Как-то Виллу посетили именитые гости: Александр Куприн со своей первой женой Куприной-Иорданской, актриса Лилия Яворская с мужем князем Барятинским, Щепкина-Куперник, адвокат Карабчевский. Встретил сам Адолий и проводил в отдельный кабинет. Одна из дам поинтересовалась, что же находится за аркой, задернутой тяжелым плюшевым занавесом. Как писала Мария Карловна Куприна-Иорданская, «занавес раздвинулся, там оказалась огромных размеров низкая кровать с откинутым одеялом, застланная белоснежным бельем». Александр Амфитеатров язвительно писал: «Видел во сне Адолия /…/ Развеселаго, жизнерадостнаго, толстомордаго, толстопузаго Адолия Родэ, до октябрьской революции хозяина “Виллы Родэ”, после октябрьской революции – милостью Горького – хозяина “Дома Ученых”. Там, в недрах “Виллы Роде”, и обрел Максим Адолия. Пришел, увидел и решил: “Вот истинно добротный опекун для русской науки. Лучшаго и искать не надо: в самый раз!”». Напрасно юморил Амфитеатров: людям науки тоже нужно отдохновение и покой.
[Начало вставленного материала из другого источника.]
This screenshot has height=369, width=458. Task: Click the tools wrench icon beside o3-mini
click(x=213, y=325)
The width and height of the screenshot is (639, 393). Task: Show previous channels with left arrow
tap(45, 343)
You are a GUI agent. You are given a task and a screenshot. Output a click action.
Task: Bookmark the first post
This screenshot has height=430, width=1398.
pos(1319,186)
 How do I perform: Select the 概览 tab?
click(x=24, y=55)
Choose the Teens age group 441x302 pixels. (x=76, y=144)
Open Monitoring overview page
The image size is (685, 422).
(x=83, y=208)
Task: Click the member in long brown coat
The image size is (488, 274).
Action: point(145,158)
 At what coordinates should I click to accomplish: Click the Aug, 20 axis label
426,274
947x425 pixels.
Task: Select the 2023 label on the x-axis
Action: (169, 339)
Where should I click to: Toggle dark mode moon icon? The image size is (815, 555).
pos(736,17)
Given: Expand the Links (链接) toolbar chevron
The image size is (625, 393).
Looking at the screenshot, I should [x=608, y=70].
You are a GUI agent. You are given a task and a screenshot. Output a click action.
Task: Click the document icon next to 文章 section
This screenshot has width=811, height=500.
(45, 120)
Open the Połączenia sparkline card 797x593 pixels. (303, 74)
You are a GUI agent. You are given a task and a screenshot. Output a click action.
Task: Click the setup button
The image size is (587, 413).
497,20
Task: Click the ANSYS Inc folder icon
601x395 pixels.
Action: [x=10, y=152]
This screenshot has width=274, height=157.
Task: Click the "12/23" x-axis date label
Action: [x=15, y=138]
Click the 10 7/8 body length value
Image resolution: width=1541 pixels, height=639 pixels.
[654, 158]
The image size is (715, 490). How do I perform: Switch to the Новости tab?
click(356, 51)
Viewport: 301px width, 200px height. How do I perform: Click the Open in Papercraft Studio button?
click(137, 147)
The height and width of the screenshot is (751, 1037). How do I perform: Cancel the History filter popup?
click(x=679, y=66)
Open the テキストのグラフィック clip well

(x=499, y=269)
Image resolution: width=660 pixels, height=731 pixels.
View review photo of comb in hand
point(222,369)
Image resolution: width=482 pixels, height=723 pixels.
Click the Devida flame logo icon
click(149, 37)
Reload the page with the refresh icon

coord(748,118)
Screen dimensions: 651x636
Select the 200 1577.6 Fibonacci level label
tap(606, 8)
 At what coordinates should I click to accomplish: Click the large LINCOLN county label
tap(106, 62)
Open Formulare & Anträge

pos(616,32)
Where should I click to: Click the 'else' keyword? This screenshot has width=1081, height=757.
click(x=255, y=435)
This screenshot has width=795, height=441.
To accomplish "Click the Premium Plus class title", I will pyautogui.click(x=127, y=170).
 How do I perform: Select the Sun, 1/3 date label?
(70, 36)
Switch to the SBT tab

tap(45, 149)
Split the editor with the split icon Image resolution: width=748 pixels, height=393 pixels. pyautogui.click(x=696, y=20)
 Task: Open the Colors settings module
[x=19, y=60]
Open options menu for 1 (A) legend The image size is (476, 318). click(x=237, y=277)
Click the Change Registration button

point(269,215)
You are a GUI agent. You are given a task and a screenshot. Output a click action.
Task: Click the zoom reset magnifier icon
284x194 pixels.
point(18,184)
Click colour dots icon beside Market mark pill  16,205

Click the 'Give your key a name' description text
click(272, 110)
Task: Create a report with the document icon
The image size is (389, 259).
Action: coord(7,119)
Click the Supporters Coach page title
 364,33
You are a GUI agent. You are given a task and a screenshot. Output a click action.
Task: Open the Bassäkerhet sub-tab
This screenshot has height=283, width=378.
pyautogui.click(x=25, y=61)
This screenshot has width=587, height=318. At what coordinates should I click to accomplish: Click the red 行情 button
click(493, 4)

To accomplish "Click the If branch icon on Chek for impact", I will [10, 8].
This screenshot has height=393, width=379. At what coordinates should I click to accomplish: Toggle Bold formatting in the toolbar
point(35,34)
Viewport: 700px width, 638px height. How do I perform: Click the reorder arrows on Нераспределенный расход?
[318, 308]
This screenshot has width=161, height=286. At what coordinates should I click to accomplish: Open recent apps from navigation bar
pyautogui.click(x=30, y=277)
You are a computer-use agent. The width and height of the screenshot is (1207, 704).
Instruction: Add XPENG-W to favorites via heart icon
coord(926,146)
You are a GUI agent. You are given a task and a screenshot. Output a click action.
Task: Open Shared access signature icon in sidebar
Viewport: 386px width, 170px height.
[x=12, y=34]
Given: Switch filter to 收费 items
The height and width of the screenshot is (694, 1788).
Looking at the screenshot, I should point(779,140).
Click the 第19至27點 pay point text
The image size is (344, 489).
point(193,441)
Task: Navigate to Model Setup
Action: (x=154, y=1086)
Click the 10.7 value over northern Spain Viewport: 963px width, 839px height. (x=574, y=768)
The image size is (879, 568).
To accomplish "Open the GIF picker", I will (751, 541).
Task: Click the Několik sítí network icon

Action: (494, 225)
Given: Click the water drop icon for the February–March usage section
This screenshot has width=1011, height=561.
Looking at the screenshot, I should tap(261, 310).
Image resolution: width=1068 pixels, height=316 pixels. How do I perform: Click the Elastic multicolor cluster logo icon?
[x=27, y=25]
Хорошо было на «Вилле Родэ». Музыка, цыгане, великие князья (как они всюду успевали!); Феликс Михайлович Блуменфельд – прекрасный пианист, ученик Ф. Ф. Штейна и Н. А. Римского-Корсакова, учитель Льва Ароновича Баренбойма; Григорий Ефимович Распутин – самоучка; Блок; незнакомки…
Но из глуби зеркал ты мне взоры бросала
И, бросая, кричала: «Лови!..»
А монисто бренчало, цыганка плясала
И визжала заре о любви.
Свободу Луису Корвалану!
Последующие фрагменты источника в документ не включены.